Does SG itself needs initial processing? I might wait more than hours for my memory.
After that, I killed SG processes every two minutes before I downgraded.

I don’t have good numbers on time. With CBS 5.0 and SG 1.5 there will be processing to use XATTRS for all the sync information. Hours seems like plenty for initializing, but I think 100M docs will take quite a while. So it may just not have run long enough.

It would be a lot faster if you don’t need all the docs. You can set up filters for SG. You might look at using that.

Once the initial setup has gone through, restarting should be fairly quick.

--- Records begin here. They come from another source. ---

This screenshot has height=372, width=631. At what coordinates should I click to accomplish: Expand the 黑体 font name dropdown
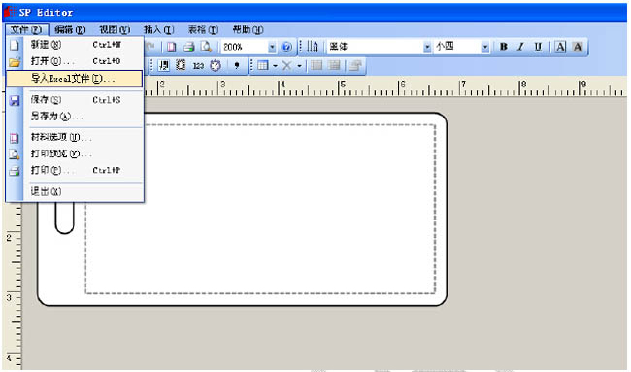[427, 47]
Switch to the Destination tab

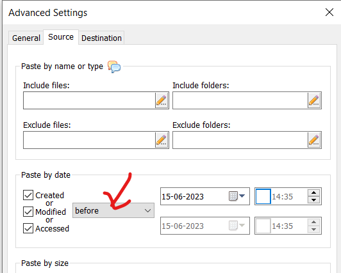click(101, 38)
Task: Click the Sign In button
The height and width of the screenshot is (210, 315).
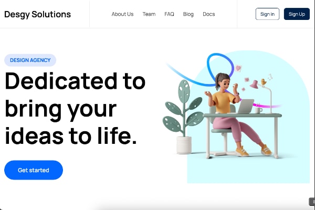Action: click(x=267, y=14)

Can you test with a smaller data set/setup?

I found xattrs information after I got a problem.

Does SG use XATTRs even if I don’t specify ‘enable_shared_bucket_access=true’?
And is it consume SG’s CPU, not CBS’s CPU?

To upgrade, which should I upgrade first?
CBS 4.5 to 5.0 -> add SG 2.0 gateway, and wait sync -> remove 1.4 ??

No. You will have to specify that config flag to enable XAttrs. There is also an import_docs flag that you need to set up.

And this s is the import_filter function to set up. As Hod, pointed out, you may want to re-visit what documents you want to process via the SGW . If you don’t expect to sync all the documents to mobile clients, then filter those from processing.

Didn’t quite follow your question but XAttrs are added by SGW as it processes the documents that it imports. Check out blog on the using shared bucket access .

You may want to check out this upgrade guide on upgrading from pre-XAttr version of SGW.